Parallèlement, les indicateurs de santé cardiaque ont montré une dégradation notable. L’hypertrophie ventriculaire gauche, une augmentation excessive de la masse du muscle cardiaque, a vu sa prévalence tripler, passant de 2,4 % à 17 ans à 7,1 % à 24 ans. Le dysfonctionnement cardiaque, quant à lui, a progressé de 9,2 % à l’adolescence pour atteindre 15,8 % chez les jeunes adultes.
Les liens entre ces évolutions sont clairs : une glycémie à jeun constamment supérieure ou égale à 5,6 mmol/L entre 17 et 24 ans était associée à un risque accru de 46 % d’hypertrophie ventriculaire gauche. Ce risque était multiplié par trois si la glycémie atteignait 6,1 mmol/L de manière persistante. Les chercheurs ont également observé que l’hyperglycémie entraînait une diminution de la capacité de relaxation du muscle cardiaque, une altération de sa fonction normale, et une augmentation excessive de la pression du flux sanguin retournant au cœur. La résistance à l’insuline chronique était, elle, liée à un risque accru de 10 % de lésions cardiaques prématurées et aggravées.
De manière significative, l’étude révèle des différences de genre. L’augmentation des taux de glucose a contribué à hauteur de 0,57 g/m².⁷ à l’augmentation de la masse cardiaque chez les femmes sur la période de suivi de 7 ans, contre seulement 0,11 g/m².⁷ chez les hommes. L’auteur principal, Andrew Agbaje, médecin et professeur agrégé d’épidémiologie clinique, souligne : « Nous avons observé qu’une glycémie élevée peut endommager de manière agressive le cœur des femmes cinq fois plus rapidement que celui des hommes ; par conséquent, une attention particulière devrait être accordée aux filles en termes de prévention ».
Ces résultats viennent confirmer des études antérieures sur des adultes, qui suggéraient que des taux de glycémie élevés et une résistance à l’insuline durant la jeunesse pouvaient prédire un risque accru de diabète de type 2 plus tard dans la vie, avec des complications potentiellement plus graves et rapides. Cependant, c’est la première fois qu’une étude examine les manifestations précoces des conséquences d’une glycémie élevée et d’une résistance à l’insuline sur le cœur chez des jeunes. La rareté des évaluations échocardiographiques répétées dans de larges populations de jeunes en bonne santé expliquait ce manque de données jusqu’à présent.

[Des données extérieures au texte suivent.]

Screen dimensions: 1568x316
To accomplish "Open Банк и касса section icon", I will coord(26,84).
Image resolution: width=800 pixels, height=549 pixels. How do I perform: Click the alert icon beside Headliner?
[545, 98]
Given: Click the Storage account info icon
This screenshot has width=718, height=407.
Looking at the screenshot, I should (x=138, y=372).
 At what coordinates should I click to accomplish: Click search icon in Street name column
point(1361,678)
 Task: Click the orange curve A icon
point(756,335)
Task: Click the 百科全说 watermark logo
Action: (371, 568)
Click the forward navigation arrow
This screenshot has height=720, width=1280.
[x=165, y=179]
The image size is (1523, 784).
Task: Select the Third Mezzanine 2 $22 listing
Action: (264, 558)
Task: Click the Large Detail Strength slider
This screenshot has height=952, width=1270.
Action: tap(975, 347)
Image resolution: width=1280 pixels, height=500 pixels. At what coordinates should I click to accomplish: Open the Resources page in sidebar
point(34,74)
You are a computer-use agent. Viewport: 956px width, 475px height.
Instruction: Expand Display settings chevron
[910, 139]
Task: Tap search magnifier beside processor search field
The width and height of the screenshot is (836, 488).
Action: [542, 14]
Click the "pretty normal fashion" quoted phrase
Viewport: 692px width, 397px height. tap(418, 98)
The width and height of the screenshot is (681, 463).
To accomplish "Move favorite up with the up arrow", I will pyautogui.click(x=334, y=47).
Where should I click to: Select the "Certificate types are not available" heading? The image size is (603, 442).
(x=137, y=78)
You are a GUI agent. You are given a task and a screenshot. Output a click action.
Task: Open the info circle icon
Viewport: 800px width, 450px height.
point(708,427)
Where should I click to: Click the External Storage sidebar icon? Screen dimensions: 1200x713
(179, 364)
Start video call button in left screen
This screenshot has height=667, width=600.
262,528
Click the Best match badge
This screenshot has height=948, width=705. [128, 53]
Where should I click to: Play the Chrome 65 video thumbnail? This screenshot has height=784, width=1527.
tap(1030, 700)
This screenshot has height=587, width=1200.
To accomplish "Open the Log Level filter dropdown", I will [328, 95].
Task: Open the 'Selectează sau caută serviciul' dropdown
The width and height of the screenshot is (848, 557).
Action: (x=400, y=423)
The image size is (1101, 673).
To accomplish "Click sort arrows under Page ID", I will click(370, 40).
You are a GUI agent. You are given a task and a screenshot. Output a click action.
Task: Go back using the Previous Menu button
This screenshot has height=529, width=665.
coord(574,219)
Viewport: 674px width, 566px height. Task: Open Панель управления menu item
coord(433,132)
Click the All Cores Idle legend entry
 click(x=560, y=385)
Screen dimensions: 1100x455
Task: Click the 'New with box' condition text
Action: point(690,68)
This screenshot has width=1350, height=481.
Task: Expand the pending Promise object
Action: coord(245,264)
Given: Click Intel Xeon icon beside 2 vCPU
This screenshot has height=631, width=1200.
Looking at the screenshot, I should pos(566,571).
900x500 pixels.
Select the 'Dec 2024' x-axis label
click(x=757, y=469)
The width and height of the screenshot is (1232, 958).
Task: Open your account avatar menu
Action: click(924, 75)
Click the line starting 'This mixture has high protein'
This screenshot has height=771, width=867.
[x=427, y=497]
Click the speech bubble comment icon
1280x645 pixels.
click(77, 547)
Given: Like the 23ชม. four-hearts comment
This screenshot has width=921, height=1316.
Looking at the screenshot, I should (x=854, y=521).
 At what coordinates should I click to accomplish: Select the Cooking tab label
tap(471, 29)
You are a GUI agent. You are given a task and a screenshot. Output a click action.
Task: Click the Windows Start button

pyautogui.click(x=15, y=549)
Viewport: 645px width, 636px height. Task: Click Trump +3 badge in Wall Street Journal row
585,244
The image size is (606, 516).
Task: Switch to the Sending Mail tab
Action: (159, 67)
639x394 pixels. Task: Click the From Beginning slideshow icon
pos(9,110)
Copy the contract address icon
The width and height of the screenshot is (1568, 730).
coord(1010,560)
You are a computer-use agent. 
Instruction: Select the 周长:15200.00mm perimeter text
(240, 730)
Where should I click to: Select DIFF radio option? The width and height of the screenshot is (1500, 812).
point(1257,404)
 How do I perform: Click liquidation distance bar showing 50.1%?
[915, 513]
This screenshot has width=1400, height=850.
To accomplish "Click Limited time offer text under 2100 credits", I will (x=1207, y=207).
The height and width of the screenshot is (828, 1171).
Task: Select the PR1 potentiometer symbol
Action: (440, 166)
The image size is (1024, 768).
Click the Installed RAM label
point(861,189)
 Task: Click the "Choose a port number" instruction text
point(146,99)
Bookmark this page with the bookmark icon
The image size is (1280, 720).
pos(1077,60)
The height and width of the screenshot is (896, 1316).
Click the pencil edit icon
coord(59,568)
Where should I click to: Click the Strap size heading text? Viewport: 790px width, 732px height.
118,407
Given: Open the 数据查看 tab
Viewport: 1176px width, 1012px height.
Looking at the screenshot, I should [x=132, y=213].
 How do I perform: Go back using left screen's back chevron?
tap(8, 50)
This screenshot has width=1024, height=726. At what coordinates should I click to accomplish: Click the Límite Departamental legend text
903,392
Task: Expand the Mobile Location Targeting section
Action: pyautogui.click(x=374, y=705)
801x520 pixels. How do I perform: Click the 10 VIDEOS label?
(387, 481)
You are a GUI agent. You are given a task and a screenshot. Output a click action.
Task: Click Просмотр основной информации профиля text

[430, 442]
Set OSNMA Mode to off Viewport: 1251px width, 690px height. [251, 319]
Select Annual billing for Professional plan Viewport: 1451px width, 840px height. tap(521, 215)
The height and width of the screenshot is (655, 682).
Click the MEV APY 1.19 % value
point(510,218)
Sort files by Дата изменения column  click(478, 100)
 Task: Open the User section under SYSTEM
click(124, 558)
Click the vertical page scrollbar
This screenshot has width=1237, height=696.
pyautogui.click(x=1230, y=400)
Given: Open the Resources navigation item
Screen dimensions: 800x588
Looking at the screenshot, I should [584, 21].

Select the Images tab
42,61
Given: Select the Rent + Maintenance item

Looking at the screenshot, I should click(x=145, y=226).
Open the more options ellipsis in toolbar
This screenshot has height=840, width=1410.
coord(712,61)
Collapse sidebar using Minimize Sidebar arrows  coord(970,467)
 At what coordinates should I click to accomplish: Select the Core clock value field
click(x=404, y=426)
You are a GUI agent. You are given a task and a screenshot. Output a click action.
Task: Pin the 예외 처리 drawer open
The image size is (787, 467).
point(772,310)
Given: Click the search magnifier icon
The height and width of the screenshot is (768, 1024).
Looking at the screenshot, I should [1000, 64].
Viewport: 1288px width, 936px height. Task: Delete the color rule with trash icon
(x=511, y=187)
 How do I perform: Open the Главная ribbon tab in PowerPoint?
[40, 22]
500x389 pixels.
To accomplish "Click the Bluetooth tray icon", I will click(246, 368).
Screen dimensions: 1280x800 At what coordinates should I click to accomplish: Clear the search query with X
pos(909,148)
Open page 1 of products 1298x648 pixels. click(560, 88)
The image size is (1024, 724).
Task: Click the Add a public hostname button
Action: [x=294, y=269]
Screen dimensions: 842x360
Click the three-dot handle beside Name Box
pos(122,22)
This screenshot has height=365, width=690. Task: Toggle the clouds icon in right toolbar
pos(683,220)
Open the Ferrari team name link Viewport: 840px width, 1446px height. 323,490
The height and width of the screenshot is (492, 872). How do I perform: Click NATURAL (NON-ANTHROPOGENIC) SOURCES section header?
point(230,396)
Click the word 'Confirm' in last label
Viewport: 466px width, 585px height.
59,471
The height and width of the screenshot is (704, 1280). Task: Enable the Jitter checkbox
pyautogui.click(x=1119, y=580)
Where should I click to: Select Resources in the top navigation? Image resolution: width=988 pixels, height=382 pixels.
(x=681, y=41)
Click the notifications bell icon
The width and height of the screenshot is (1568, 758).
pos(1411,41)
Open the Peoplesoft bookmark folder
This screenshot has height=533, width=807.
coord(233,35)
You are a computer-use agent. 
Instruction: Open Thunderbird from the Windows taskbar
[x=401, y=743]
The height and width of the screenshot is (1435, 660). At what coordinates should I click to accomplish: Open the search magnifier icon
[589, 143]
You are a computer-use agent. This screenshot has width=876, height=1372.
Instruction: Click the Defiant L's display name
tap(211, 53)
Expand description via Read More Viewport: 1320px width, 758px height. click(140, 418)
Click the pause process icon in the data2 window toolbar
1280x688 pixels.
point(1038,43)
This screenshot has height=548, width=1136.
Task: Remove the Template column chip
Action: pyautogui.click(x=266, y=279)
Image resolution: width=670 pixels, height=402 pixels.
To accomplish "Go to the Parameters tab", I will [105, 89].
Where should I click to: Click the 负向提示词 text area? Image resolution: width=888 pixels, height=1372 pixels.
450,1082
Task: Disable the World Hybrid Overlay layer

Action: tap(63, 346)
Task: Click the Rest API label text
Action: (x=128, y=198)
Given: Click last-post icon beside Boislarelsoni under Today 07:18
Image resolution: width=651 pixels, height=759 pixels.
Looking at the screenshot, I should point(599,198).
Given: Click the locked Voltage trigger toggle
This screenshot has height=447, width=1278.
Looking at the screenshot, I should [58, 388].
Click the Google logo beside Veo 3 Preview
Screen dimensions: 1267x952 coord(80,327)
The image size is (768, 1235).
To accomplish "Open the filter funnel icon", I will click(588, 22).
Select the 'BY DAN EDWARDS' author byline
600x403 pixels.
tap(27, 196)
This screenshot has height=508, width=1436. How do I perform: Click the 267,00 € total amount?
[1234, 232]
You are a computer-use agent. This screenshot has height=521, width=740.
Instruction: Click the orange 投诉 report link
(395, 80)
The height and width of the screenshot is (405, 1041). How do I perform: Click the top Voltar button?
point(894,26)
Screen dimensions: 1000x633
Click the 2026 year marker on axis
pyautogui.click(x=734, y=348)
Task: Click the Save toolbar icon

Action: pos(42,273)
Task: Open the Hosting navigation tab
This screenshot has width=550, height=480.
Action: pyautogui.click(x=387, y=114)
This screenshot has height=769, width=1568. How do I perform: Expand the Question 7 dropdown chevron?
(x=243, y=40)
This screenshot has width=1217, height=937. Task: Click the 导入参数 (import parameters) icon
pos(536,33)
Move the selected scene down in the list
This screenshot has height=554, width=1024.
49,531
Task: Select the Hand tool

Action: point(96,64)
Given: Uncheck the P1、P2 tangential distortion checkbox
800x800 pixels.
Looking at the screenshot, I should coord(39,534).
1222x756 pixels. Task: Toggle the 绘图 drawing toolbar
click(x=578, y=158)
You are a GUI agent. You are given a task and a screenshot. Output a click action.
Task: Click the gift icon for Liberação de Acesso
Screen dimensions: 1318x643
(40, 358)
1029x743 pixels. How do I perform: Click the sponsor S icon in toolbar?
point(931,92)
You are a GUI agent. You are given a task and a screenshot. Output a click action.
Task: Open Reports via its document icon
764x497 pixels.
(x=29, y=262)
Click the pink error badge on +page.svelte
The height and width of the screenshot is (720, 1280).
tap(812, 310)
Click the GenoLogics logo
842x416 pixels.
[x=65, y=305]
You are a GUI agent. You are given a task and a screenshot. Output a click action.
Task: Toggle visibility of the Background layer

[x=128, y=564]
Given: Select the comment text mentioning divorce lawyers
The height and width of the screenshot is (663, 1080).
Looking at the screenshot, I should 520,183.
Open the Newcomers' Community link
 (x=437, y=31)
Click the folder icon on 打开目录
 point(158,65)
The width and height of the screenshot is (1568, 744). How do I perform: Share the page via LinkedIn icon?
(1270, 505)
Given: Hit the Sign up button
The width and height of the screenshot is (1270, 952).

La cohorte étudiée, considérée comme relativement en bonne santé, a fait l’objet de mesures répétées de la glycémie à jeun et de l’insuline à 17 et 24 ans, ainsi que d’échocardiographies pour évaluer la structure et la fonction cardiaques. La résistance à l’insuline a été calculée à partir de ces mesures. Divers autres paramètres sanguins (cholestérol LDL, HDL, triglycérides, protéine C-réactive), ainsi que la tension artérielle, la fréquence cardiaque, le statut socio-économique, les antécédents familiaux, le tabagisme, le niveau d’activité physique et la composition corporelle ont été pris en compte dans les analyses.
« Les résultats actuels confirment en outre que même les adolescents et les jeunes adultes d’apparence saine, qui ont pour la plupart un poids normal, peuvent être sur la voie d’une maladie cardiovasculaire s’ils présentent une glycémie élevée et une résistance à l’insuline », ajoute le Dr Agbaje. Il met également en avant le cercle vicieux entre la résistance à l’insuline et l’augmentation de la masse grasse, expliquant que les deux tiers de l’effet de la résistance à l’insuline sur l’hypertrophie cardiaque étaient médiatisés par l’augmentation du tissu adipeux. « L’augmentation par cinq de la prévalence du prédiabète au cours des 7 années suivant la croissance… souligne l’importance cruciale du comportement de vie et des habitudes alimentaires, surtout une fois que les adolescents sont devenus indépendants de leur famille », conclut-il.